**TASK BRIEF:**
The answer must consist of every line from the entries that holds the word "computer".

━━ MATERIAL FOR THE TASK ━━

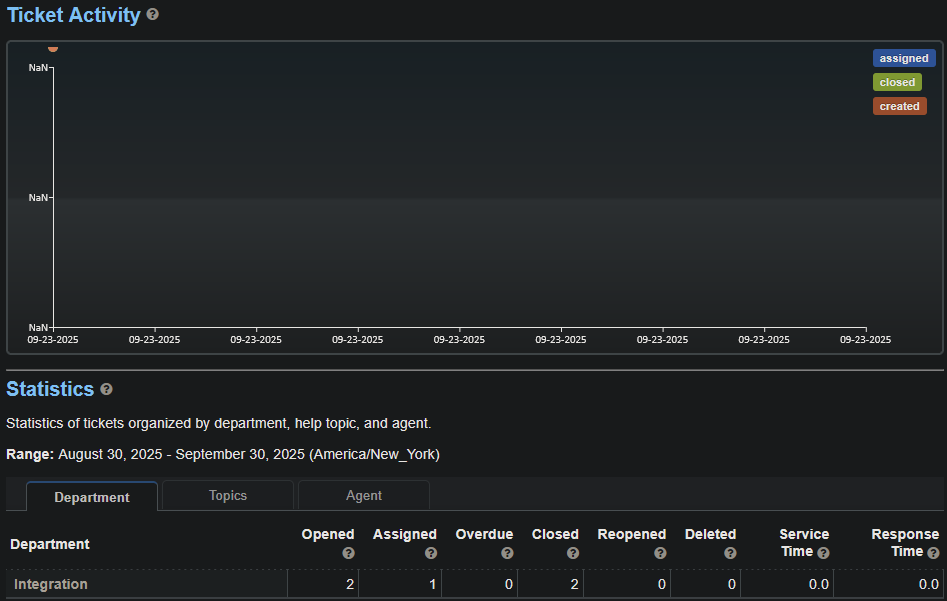Click the Integration department row

[51, 584]
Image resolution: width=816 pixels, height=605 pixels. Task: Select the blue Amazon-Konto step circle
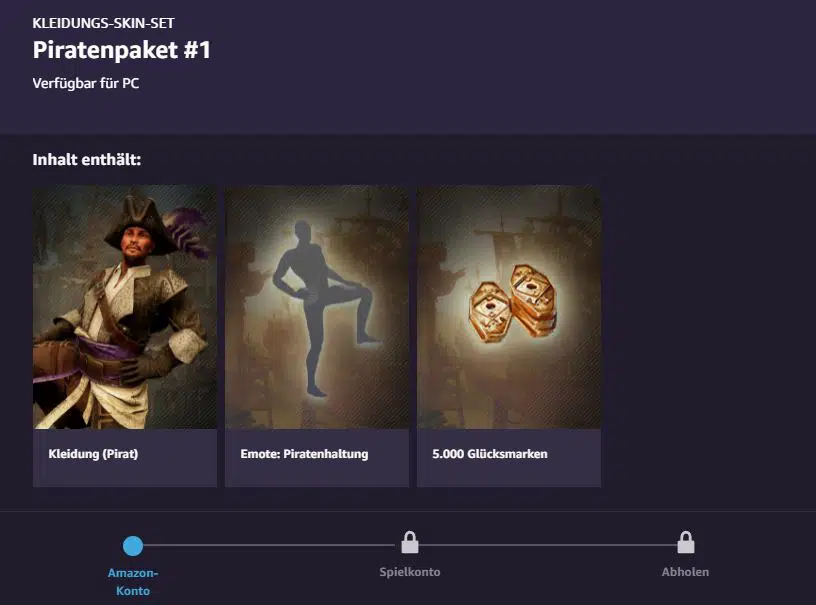pyautogui.click(x=133, y=546)
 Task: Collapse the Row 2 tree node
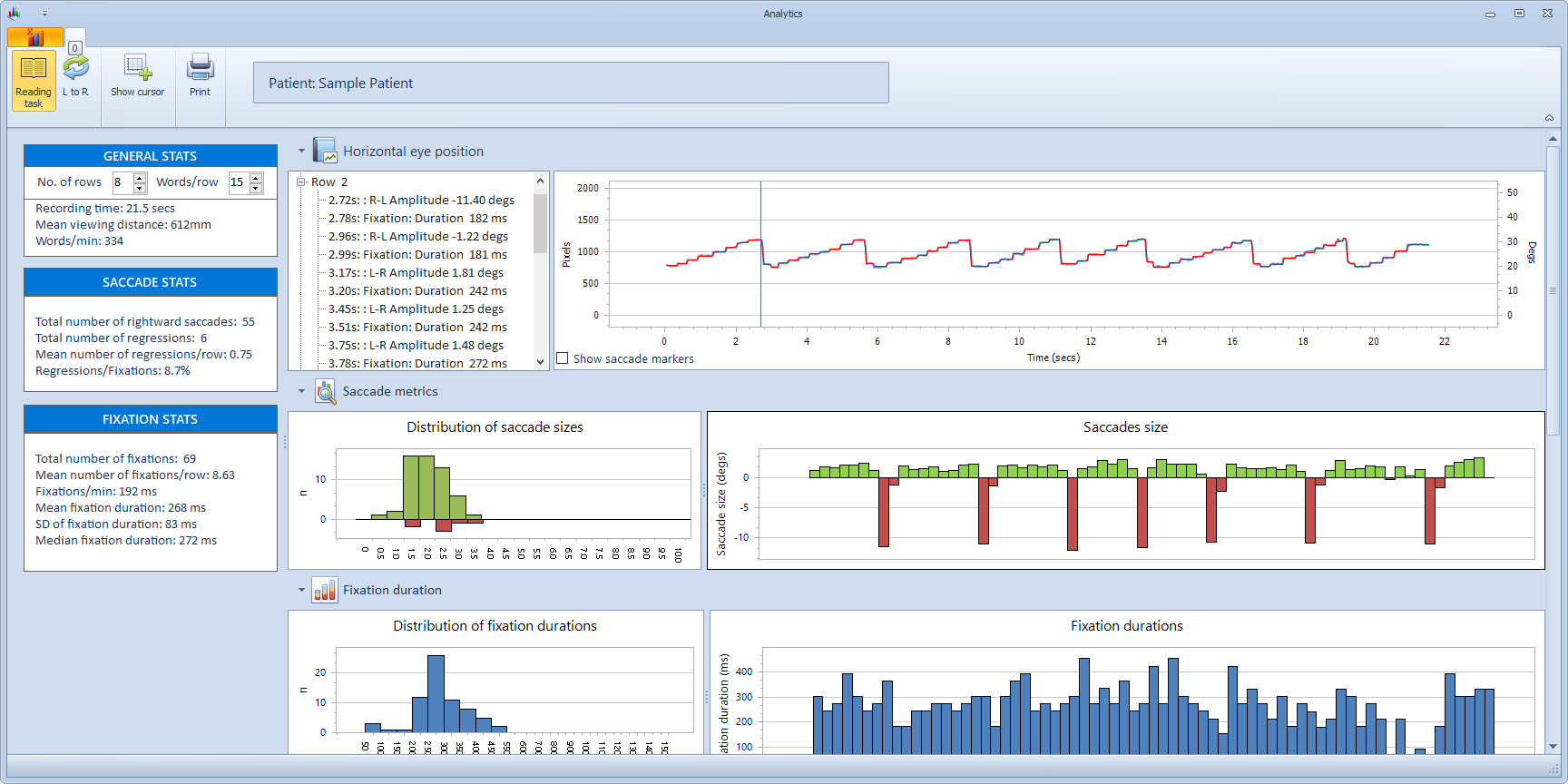300,181
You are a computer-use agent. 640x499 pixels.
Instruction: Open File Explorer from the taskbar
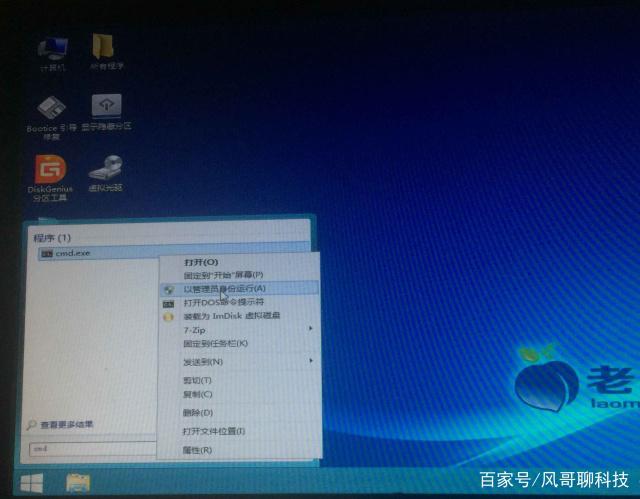pyautogui.click(x=78, y=483)
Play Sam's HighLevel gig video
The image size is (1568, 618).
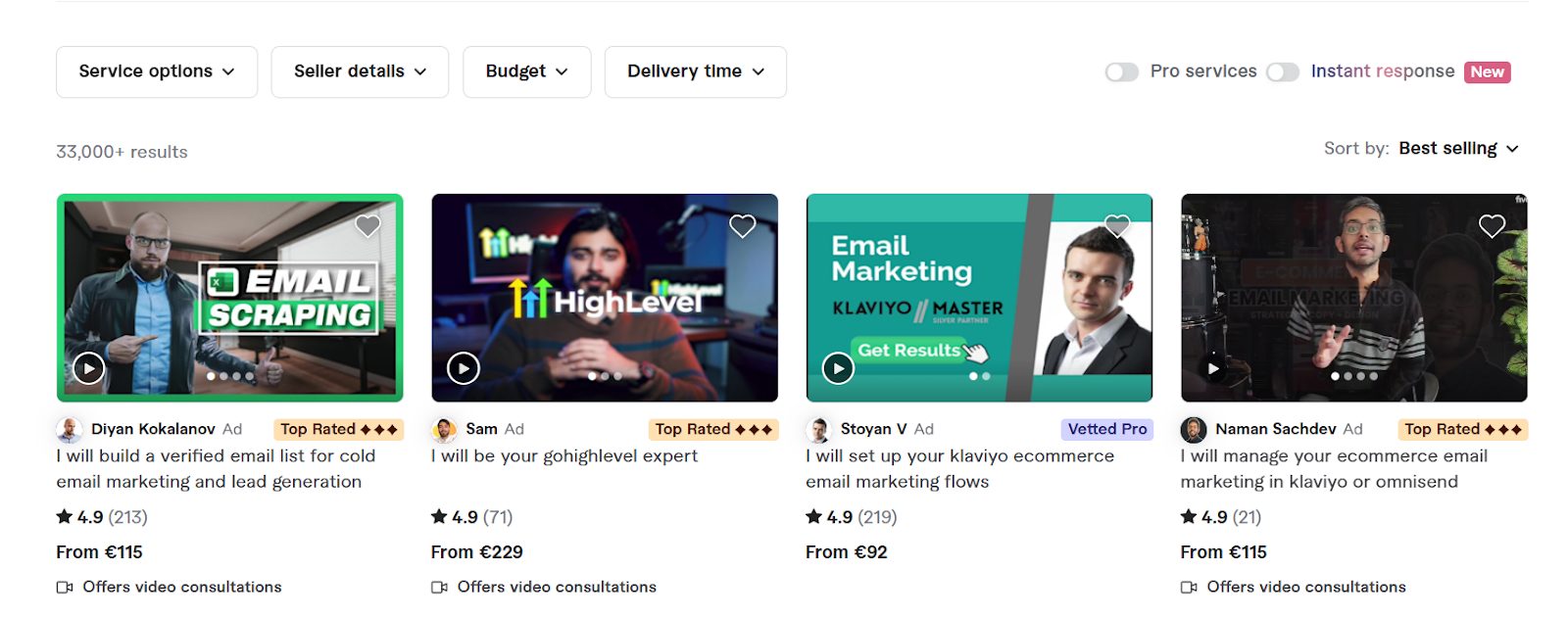click(462, 369)

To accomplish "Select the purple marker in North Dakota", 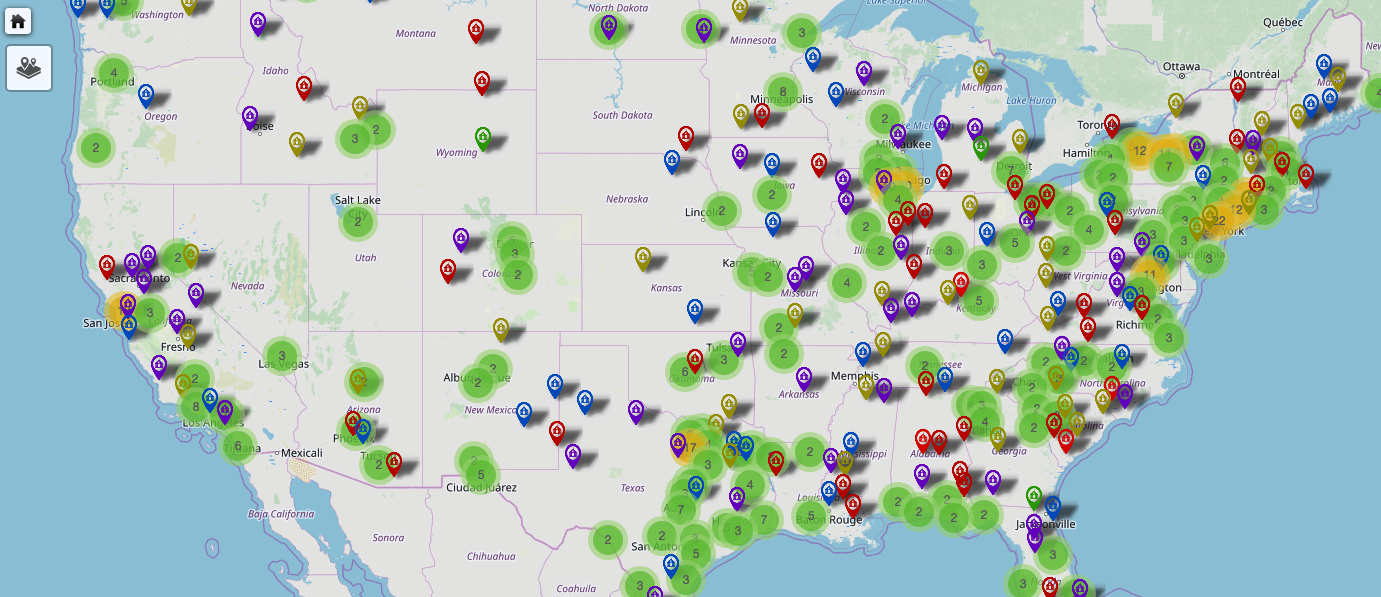I will tap(609, 27).
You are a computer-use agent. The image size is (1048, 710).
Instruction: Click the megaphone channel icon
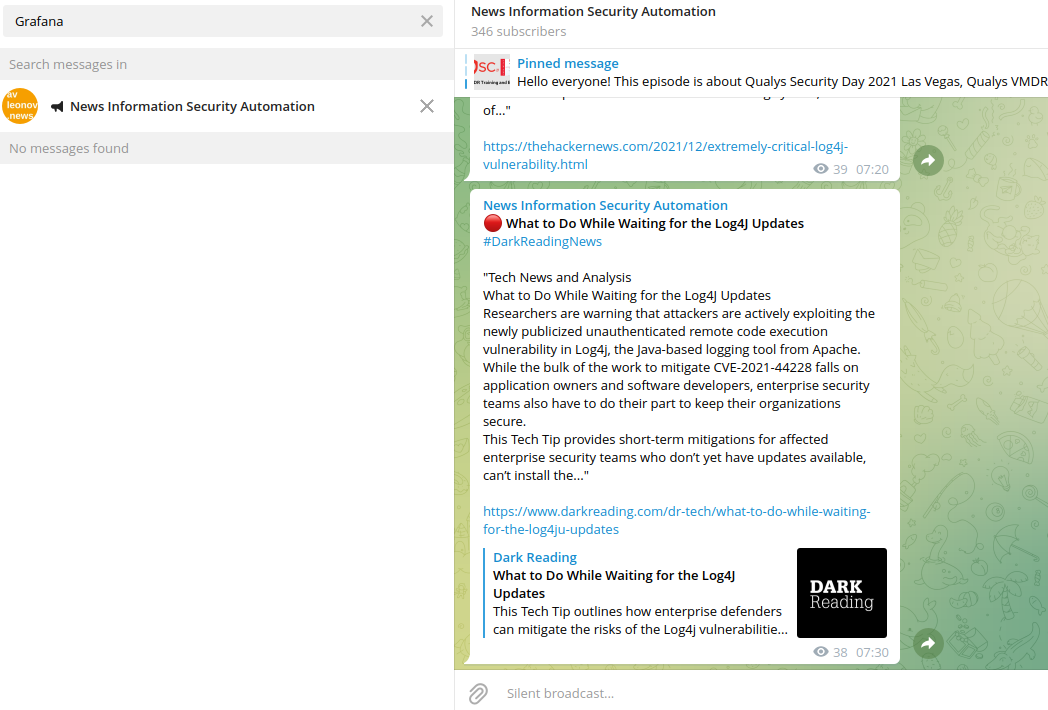pos(57,107)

━━━

**SOLUTION FOR THIS TASK:**
You are a computer-use agent. 640x499 pixels.
You are a computer-use agent. The image size is (1048, 710).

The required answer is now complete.